Background: Correct diagnosis of rapid eye movement sleep behavior disorder (RBD) is important because it can be the first manifestation of a neurodegenerative disease, it may lead to serious injury, and it is a well-treatable disorder. We evaluated the electromyographic (EMG) activity in the Sleep Innsbruck Barcelona (SINBAR) montage (mentalis, flexor digitorum superficialis, extensor digitorum brevis) and other muscles to obtain normative values for the correct diagnosis of RBD for clinical practice.
Setting: Two university hospital sleep disorder centers.
Participants: Thirty RBD patients (15 idiopathic [iRBD], 15 with Parkinson disease [PD]) and 30 matched controls recruited from patients with effectively treated sleep related breathing disorders.

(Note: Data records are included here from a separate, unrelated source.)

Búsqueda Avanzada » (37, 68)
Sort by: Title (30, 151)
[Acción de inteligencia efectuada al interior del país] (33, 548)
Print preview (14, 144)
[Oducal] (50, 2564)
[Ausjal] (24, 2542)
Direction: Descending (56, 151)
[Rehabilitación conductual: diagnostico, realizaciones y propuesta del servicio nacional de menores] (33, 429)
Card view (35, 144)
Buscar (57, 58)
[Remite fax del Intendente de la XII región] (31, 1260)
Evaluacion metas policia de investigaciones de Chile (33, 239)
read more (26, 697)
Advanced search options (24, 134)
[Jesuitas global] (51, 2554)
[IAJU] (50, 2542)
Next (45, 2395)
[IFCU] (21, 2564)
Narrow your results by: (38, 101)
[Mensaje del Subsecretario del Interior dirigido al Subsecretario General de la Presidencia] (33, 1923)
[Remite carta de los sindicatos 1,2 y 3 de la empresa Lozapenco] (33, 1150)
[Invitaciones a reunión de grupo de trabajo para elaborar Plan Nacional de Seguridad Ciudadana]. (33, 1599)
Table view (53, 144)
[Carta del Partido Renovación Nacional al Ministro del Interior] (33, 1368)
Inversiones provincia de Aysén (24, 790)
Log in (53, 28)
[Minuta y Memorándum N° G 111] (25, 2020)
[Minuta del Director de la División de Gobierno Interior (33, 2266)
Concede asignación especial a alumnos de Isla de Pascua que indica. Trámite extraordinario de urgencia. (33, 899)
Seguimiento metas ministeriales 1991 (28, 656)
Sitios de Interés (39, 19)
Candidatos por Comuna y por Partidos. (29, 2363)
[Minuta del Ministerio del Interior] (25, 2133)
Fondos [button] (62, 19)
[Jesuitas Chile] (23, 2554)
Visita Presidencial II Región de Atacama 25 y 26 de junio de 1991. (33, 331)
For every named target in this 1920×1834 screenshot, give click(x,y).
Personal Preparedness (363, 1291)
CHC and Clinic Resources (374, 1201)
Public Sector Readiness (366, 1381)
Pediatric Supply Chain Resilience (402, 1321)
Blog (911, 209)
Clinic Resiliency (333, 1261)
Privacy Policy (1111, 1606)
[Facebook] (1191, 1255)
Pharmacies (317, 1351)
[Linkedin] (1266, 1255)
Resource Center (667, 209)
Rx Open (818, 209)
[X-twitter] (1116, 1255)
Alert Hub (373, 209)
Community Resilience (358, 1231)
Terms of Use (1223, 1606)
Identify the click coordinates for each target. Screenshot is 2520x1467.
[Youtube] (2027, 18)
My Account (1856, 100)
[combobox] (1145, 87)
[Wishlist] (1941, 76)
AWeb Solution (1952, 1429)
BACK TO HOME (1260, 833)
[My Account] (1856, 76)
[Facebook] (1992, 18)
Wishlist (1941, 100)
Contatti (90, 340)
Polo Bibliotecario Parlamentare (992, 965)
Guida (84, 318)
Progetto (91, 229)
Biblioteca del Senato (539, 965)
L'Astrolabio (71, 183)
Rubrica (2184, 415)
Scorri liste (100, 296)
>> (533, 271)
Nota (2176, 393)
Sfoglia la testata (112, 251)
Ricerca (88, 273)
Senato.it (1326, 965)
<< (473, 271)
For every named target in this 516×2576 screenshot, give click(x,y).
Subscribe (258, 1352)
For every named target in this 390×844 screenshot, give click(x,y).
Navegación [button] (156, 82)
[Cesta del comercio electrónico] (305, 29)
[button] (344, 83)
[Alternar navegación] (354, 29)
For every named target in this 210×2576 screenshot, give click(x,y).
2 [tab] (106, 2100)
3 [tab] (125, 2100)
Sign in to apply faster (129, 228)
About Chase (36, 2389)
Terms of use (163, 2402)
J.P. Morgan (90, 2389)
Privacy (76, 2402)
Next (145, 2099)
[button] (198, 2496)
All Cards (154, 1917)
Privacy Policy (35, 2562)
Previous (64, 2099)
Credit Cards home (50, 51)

Interventions: Not applicable.
Methods and results: Participants underwent video-polysomnography, including registration of 11 body muscles. Tonic, phasic, and "any" (any type of EMG activity, irrespective of whether it consisted of tonic, phasic or a combination of both) EMG activity was blindly quantified for each muscle. When choosing a specificity of 100%, the 3-sec miniepoch cutoff for a diagnosis of RBD was 18% for "any" EMG activity in the mentalis muscle (area under the curve [AUC] 0.990). Discriminative power was higher in upper limb (100% specificity, AUC 0.987-9.997) than in lower limb muscles (100% specificity, AUC 0.813-0.852). The combination of "any" EMG activity in the mentalis muscle with both phasic flexor digitorum superficialis muscles yielded a cutoff of 32% (AUC 0.998) for patients with iRBD and with PD-RBD.
Conclusion: For the diagnosis of iRBD and RBD associated with PD, we recommend a polysomnographic montage quantifying "any" (any type of EMG activity, irrespective of whether it consisted of tonic, phasic or a combination of both) EMG activity in the mentalis muscle and phasic EMG activity in the right and left flexor digitorum superficialis muscles in the upper limbs with a cutoff of 32%, when using 3-sec miniepochs.
Keywords: EMG activity; SINBAR EMG montage; cutoff; movement disorders; normal values; quantification.